Eine qualifizierte Entzugsbehandlung beinhaltet nicht nur die Medikamentenreduktion und die Therapie der dabei auftretenden körperlichen und psychischen Symptome, sondern auch die Motivationsarbeit sowie die Anbahnung von weiterführenden Hilfen.

Hintergrund und Evidenz zur Empfehlung 3.1-9

Die Dauer der Behandlung orientiert sich individuell an der Schwere der Entzugserscheinungen und den körperlichen und psychischen Begleit- oder Folgeerkrankungen. Dabei kann die Dauer der Entzugssymptome sehr unterschiedlich sein, insbesondere in Abhängigkeit von der Dauer der Vorbehandlung mit den opioidhaltigen Medikamenten und unter Berücksichtigung der verschiedenen Halbwertszeiten. Die Geschwindigkeit des Ausschleichens des Medikamentes orientiert sich ebenfalls an den individuell sehr unterschiedlich ausgeprägt auftretenden körperlichen und psychischen Entzugssymptomen.
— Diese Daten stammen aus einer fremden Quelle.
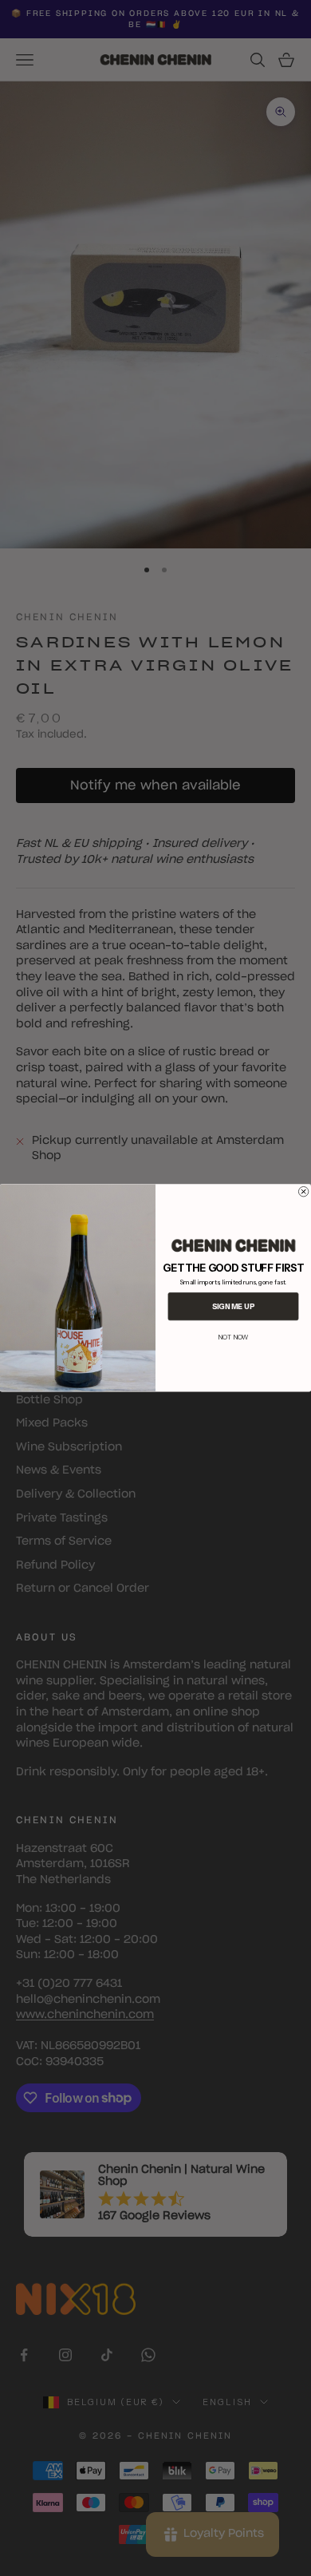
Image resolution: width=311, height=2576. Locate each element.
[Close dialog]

Des Weiteren sind auch körperliche beziehungsweise psychische Begleiterkrankungen, welche den Entzug erschweren können, zu berücksichtigen. Insofern ist die Dauer der Behandlung im Sinne der partizipativen Entscheidungsfindung mit dem Patient*innen individuell festzulegen. Ein fixer Standard für die Dauer der Behandlung würde der Komplexität des Störungsbildes nicht gerecht.

Hintergrund und Evidenz zur Empfehlung 3.1-10

Ein ausschließlicher körperlicher Entzug von opioidhaltigen Medikamenten ist keine ausreichende Therapie der Abhängigkeit. Neben der reinen körperlichen Entzugsbehandlung sind psychotherapeutische Methoden zur Förderung der Motivation, Stärkung der Selbstwirksamkeitserwartungen, Behandlungszuversicht, etc. in einem multiprofessionellen Team empfehlenswert. Weiterhin erforderlich sind Information und Organisation von weiterführenden Hilfen, um die Einhaltung einer Abstinenz nach erfolgreicher Entzugsbehandlung zu realisieren. Auch Dugosh et al. (2014) kommen in ihrem systematischen Review zu dem Ergebnis, dass psychosoziale Interventionen, einschließlich einer psychotherapeutischen Behandlung vorteilhafter als eine reine körperliche Entzugsbehandlung der Patient*innen sind [86].